When endopolyploid species indeed may develop faster than species without endopolyploidization (also Melaragno et al. 1993 discussed a more rapid growth by endopolyploidization) it seems to be understandable that they preferentially occur in habitats that require a fast completion of growth, flowering and seed production and support fast development by optimal nutrient supply. Apparently, in such habitats, the ability of endopolyploid species to make use of supporting conditions by fast development enables them to compete successfully with species without endopolyploidy. Investigation of genome size, endopolyploidization and phenology of species that are more or less restricted to a given habitat could reveal whether endopolyploidization is of ecological significance under defined growth conditions.

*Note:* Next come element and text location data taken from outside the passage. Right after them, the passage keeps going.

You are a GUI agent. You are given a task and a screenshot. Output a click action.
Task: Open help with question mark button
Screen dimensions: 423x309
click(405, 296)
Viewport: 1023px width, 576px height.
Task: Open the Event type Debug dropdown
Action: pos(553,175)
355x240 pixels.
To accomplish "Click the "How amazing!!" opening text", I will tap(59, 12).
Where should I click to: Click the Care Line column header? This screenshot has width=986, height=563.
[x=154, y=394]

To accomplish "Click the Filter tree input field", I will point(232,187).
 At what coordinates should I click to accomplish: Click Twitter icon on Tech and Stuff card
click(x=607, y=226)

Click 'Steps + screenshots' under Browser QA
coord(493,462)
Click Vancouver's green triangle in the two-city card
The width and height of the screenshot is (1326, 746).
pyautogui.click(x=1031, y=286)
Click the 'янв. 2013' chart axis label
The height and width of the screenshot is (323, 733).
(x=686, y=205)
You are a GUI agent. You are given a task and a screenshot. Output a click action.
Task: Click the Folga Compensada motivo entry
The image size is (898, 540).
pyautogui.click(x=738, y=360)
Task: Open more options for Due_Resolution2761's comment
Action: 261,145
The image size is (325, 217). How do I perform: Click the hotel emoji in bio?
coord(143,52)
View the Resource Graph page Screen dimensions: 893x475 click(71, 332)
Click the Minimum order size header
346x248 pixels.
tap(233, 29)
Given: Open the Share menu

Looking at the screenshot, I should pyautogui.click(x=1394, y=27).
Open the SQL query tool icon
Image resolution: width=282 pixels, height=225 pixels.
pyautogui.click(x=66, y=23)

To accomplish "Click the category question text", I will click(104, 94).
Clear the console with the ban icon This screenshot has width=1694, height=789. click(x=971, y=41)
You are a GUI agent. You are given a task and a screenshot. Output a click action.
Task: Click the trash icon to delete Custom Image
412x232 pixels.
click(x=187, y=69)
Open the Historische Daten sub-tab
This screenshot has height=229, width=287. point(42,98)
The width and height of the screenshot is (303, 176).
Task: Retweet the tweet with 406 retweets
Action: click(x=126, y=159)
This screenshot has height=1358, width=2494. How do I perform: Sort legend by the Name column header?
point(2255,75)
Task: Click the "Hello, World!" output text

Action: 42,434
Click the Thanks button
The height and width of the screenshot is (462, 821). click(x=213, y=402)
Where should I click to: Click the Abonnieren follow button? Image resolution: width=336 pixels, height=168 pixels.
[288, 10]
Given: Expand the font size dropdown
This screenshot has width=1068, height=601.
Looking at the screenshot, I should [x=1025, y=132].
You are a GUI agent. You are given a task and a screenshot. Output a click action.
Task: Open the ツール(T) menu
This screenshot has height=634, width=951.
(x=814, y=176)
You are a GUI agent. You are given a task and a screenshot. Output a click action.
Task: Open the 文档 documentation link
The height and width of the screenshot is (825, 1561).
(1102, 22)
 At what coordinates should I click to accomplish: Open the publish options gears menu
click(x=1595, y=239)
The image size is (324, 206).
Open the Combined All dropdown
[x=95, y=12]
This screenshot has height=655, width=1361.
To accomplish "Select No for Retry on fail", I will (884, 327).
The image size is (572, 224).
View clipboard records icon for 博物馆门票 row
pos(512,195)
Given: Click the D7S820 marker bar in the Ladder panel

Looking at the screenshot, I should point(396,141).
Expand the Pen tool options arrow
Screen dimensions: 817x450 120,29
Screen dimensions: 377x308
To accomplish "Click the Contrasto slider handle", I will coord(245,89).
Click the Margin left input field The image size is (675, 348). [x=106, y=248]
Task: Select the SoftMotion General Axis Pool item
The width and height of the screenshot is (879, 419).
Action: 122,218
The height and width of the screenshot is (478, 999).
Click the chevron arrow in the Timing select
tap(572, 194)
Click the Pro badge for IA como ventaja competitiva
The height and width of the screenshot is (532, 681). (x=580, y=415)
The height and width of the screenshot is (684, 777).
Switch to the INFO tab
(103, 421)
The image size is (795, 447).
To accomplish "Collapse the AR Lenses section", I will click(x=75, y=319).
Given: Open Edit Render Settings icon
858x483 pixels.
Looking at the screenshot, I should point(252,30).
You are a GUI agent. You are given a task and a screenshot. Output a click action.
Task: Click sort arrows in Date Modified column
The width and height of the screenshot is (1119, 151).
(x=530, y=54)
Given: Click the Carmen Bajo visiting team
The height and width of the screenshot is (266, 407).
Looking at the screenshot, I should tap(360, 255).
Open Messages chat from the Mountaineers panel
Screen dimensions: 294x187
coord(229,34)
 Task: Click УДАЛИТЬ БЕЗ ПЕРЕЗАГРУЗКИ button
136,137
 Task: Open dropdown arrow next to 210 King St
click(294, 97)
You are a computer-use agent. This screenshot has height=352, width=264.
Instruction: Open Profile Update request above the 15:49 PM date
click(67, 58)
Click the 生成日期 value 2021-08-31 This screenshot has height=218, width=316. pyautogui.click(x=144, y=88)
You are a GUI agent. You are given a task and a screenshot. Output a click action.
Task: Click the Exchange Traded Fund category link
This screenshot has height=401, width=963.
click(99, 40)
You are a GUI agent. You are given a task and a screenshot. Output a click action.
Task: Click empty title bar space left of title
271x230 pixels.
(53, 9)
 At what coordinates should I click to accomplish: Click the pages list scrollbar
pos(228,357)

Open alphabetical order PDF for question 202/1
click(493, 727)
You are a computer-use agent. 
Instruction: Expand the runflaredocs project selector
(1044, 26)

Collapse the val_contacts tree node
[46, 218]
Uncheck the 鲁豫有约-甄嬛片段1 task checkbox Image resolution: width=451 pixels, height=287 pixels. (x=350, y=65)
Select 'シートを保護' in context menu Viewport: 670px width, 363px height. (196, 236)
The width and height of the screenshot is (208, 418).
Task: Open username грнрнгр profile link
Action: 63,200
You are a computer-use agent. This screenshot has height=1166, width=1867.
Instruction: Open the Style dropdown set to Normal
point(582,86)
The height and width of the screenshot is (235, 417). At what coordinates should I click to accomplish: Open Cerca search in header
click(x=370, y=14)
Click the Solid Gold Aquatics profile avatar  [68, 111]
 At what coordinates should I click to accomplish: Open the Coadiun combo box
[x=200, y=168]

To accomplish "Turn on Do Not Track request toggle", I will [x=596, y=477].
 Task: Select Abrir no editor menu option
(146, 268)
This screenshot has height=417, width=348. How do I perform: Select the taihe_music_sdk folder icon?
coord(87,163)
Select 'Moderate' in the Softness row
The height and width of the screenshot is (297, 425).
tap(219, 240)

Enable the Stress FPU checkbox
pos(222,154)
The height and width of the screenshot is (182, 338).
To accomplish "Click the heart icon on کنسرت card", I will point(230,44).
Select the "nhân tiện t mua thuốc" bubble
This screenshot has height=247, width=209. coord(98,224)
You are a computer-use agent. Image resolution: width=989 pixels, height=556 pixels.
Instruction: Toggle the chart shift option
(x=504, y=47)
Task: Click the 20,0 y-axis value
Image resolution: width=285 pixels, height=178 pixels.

Similar life strategies of species of one family might cause the strong correlation between endopolyploidy and family affiliation
Within many plant families species tend to grow in similar habitats (Hodgeson 1986; Ellenberg et al. 1992). For instance, in Central Europe, arable farmland is the habitat richest in species of Brassicaceae, Chenopodiaceae and Solanaceae (Ellenberg et al. 1992), families, which revealed in our experiments very high degrees of endopolyploidization. On the other hand, wood is the habitat richest in species of Ranunculaceae, Rosaceae and rich in Lamiaceae, families, which show low or no endopolyploidization. Similar ecological preferences of species of the same family imply that it is rather the predominant life strategy of a family than the family affiliation itself that causes the strong correlation between the factor ‘family’ and endopolyploidization. If this would be the case, species that differ from the predominant life strategy of a family should also differ from a family's main endopolyploidization behaviour. In fact, this is true for three of the tested species, namely, Aquilegia vulgaris (Ranunculaceae), Duchesnea indica (Rosaceae) and Sophora japonica (Fabaceae). If one considers the relationship between life strategy and endopolyploidization and the apparent absence of a close relation between phylogeny and endopolyploidization it seems likely that the former favours endopolyploidy within closely related species.